*Exercise directions*
Once the line holding "You are a GUI" appears, repeat it and each line after it to the end of the data, exactly and with nothing else; pictures stay out.
Start of Block
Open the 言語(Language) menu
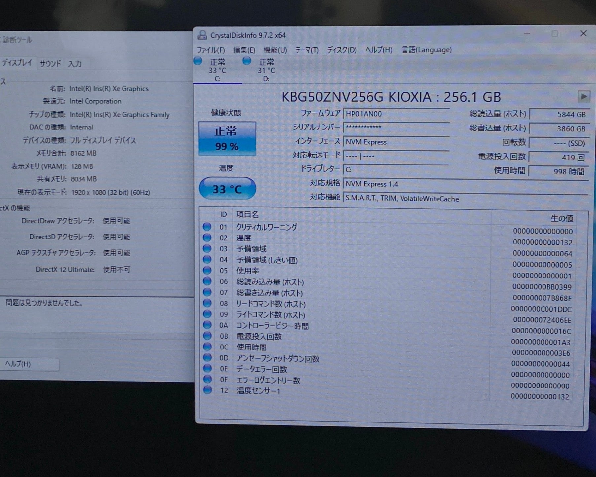 [426, 50]
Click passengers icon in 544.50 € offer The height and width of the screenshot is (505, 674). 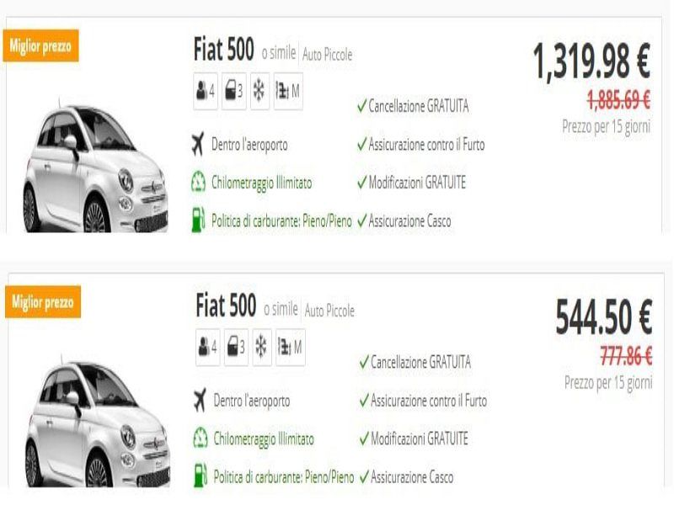pyautogui.click(x=207, y=348)
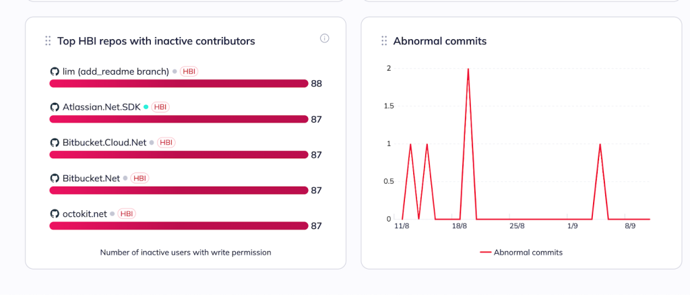Open info tooltip for inactive contributors widget
The image size is (690, 295).
coord(325,38)
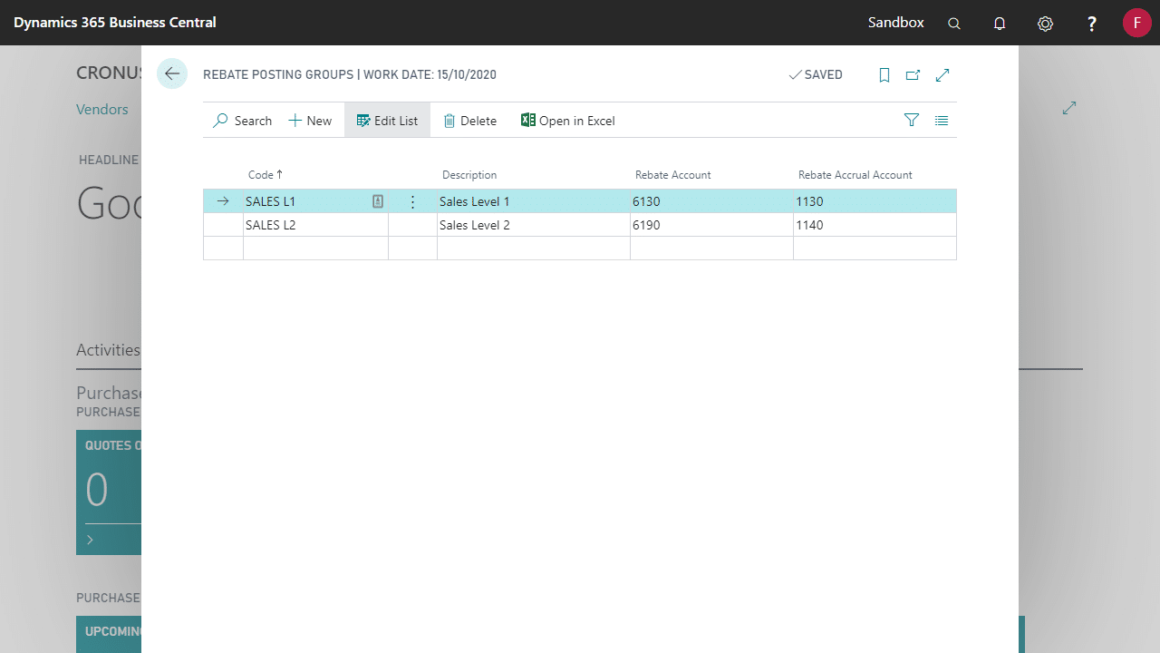Viewport: 1160px width, 653px height.
Task: Click Search in the action bar
Action: tap(242, 121)
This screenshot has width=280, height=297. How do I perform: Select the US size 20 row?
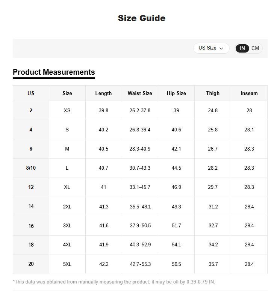click(31, 264)
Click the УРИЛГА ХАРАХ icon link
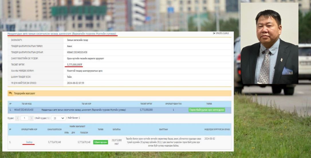Screen dimensions: 311x158 (x=221, y=33)
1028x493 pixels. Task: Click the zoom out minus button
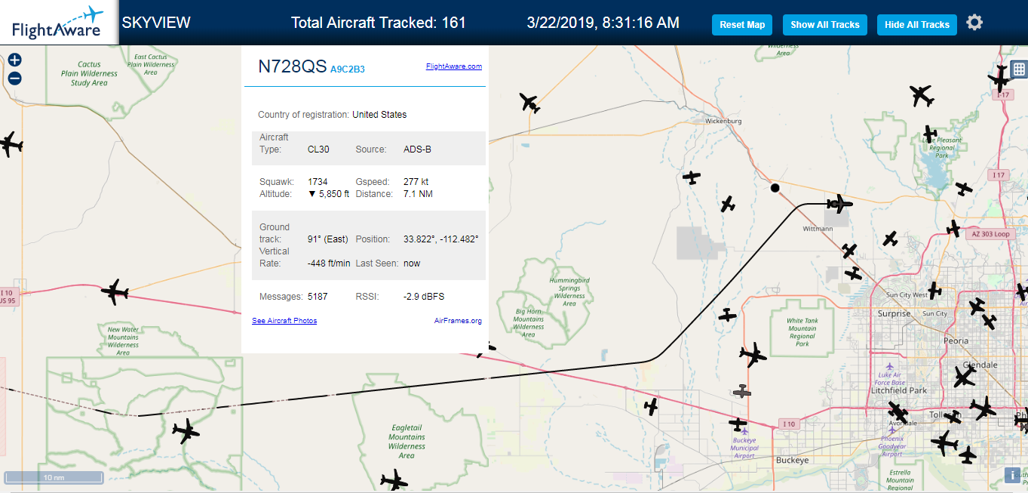tap(14, 79)
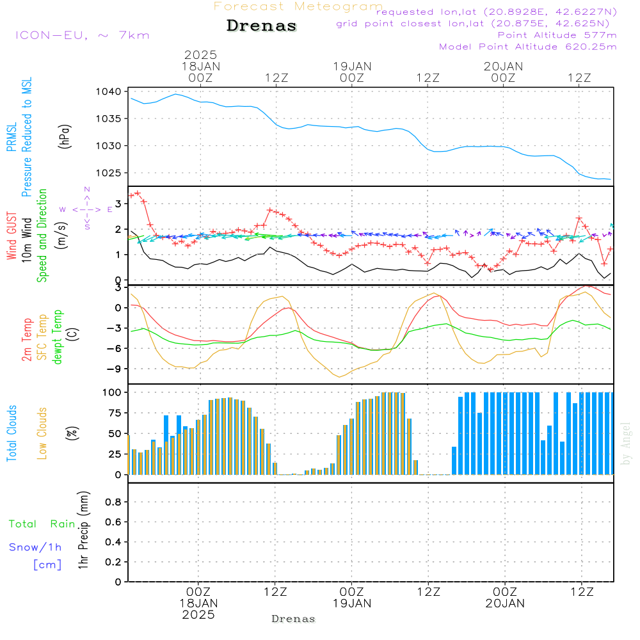The width and height of the screenshot is (640, 640).
Task: Click the ICON-EU ~7km model label
Action: click(82, 35)
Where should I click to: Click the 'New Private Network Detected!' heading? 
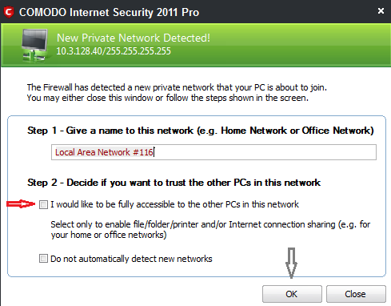click(134, 38)
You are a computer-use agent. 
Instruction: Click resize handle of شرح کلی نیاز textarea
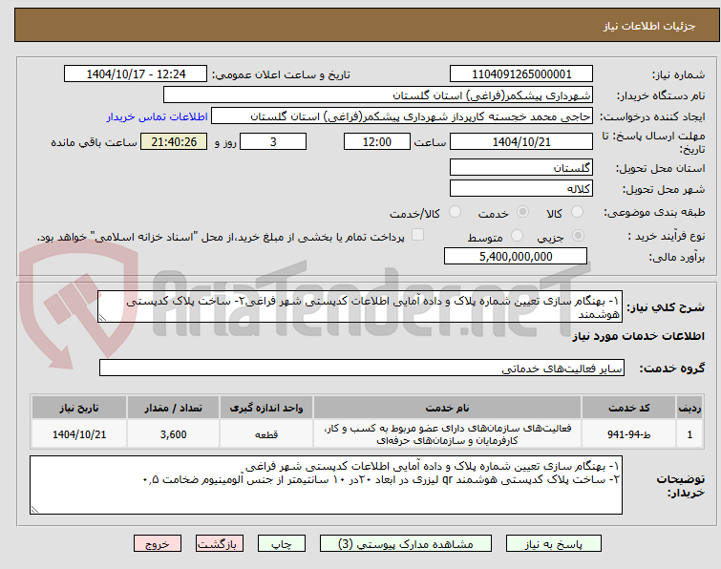(102, 317)

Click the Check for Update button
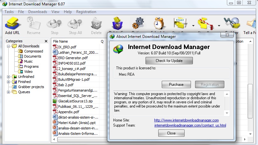tap(169, 60)
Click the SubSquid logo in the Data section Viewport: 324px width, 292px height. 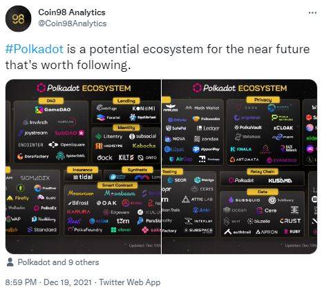pos(245,200)
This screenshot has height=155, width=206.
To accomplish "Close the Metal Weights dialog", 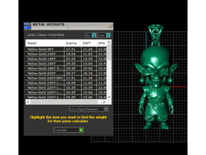I will (x=110, y=26).
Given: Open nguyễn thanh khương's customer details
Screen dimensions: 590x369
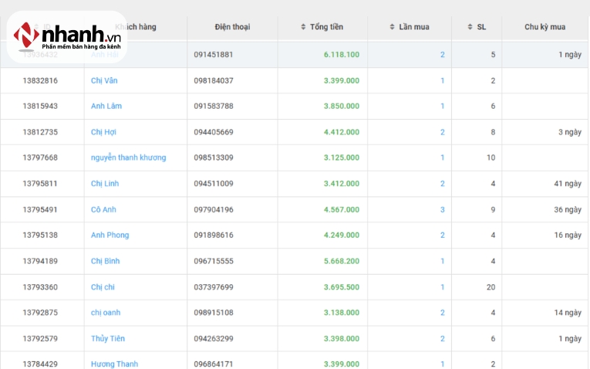Looking at the screenshot, I should tap(128, 157).
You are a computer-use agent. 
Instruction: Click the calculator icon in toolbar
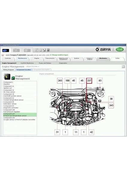(x=48, y=50)

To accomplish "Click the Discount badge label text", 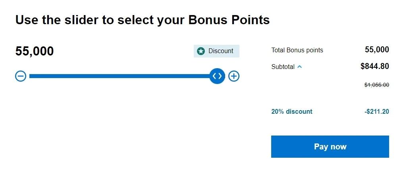I will 221,51.
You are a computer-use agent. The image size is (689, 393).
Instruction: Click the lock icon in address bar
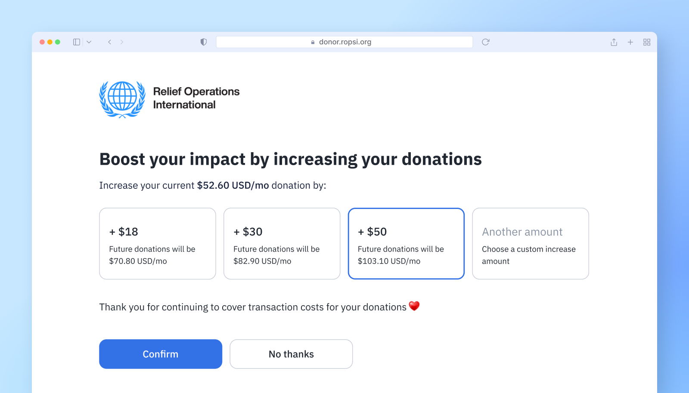(313, 42)
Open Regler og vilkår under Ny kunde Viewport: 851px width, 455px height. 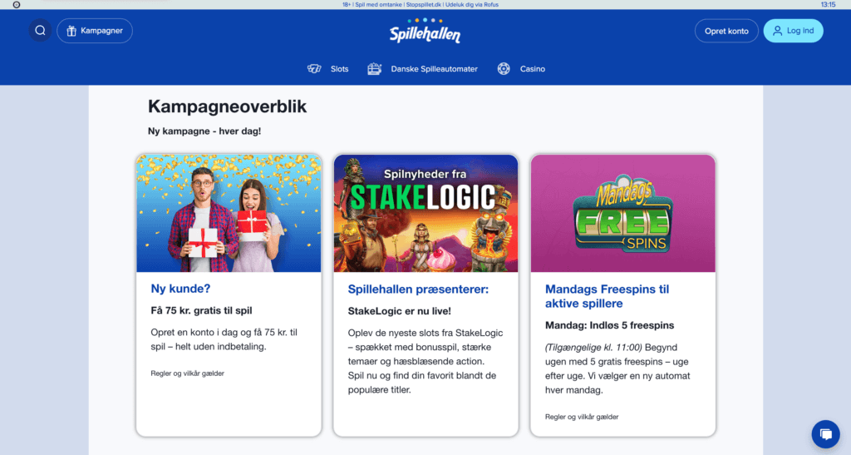(x=187, y=373)
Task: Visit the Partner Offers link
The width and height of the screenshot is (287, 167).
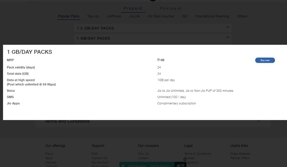Action: click(x=240, y=158)
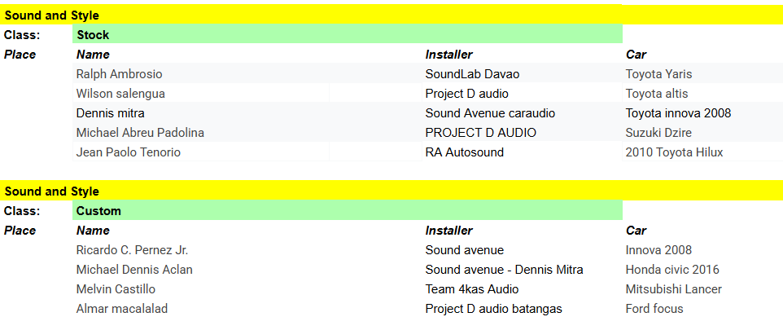The width and height of the screenshot is (783, 330).
Task: Select the Honda civic 2016 cell
Action: [x=672, y=270]
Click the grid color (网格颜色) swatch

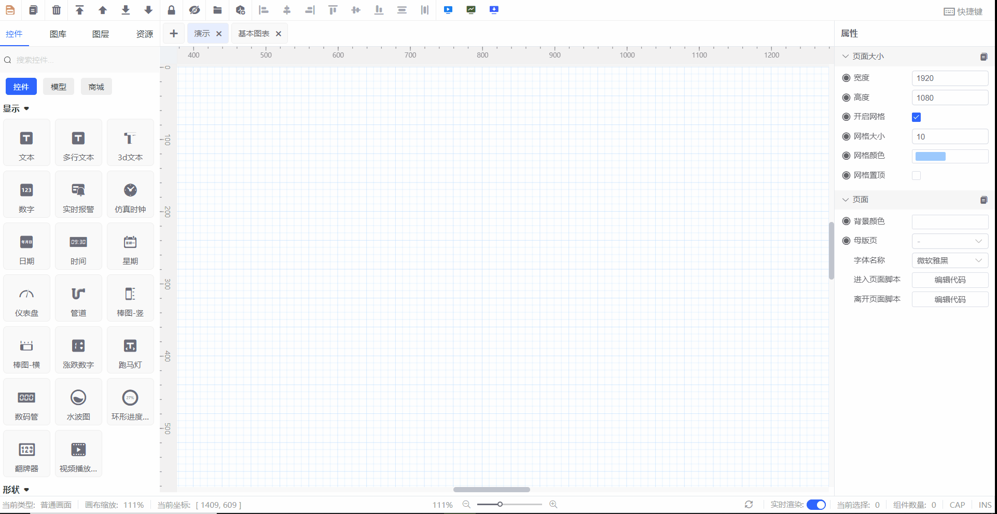[x=930, y=156]
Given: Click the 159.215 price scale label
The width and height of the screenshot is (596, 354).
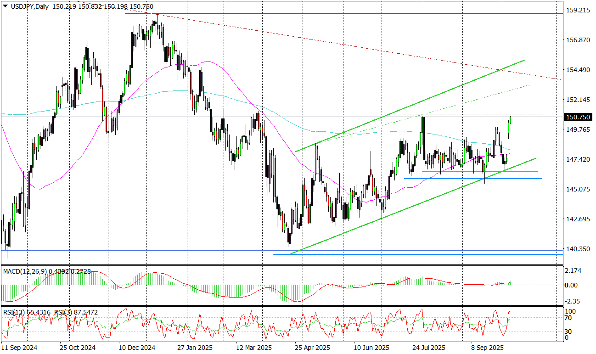Looking at the screenshot, I should tap(578, 10).
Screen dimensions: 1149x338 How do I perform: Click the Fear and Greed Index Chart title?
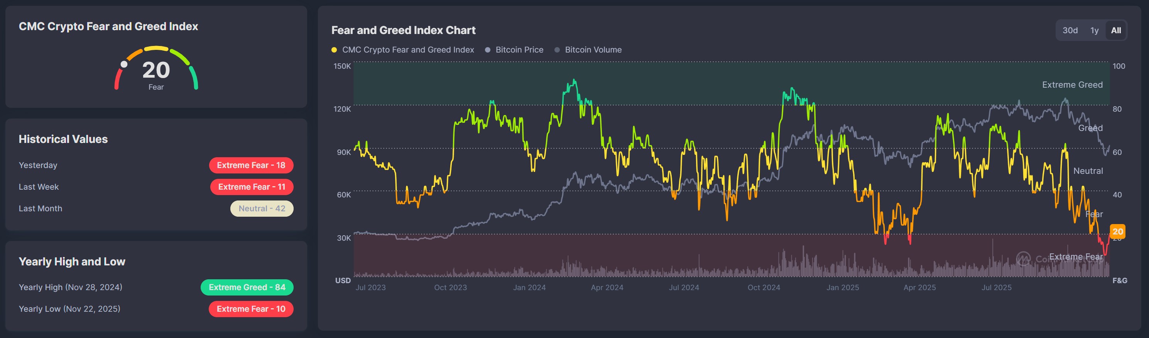point(403,30)
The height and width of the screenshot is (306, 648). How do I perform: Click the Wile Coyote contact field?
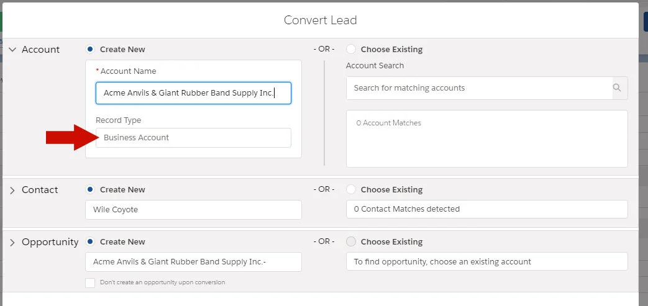point(193,210)
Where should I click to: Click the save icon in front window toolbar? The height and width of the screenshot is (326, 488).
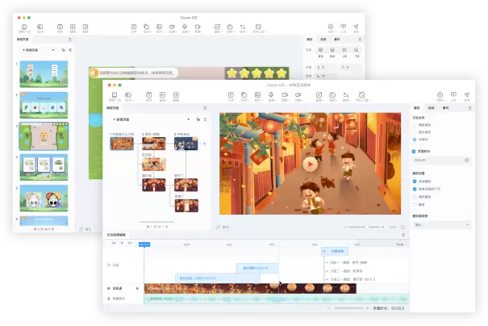click(149, 94)

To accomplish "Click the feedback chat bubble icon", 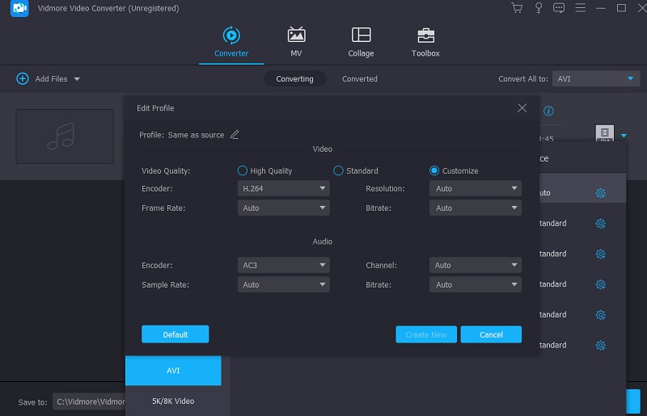I will coord(558,8).

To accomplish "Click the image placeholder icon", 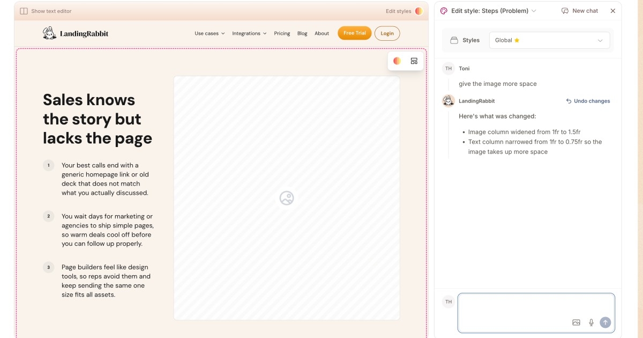I will click(x=287, y=198).
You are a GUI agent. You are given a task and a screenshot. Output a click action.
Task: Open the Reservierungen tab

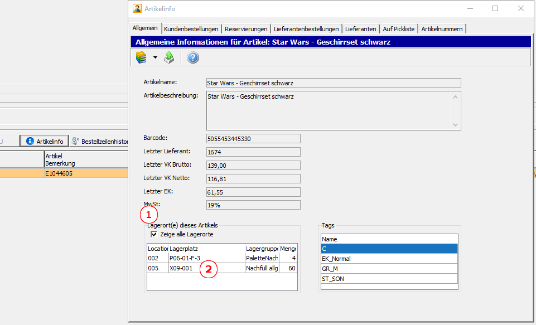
End of Block
*Response*
You are a GUI agent. You are given a task and a screenshot. Output a click action.
Task: Open the Reservierungen tab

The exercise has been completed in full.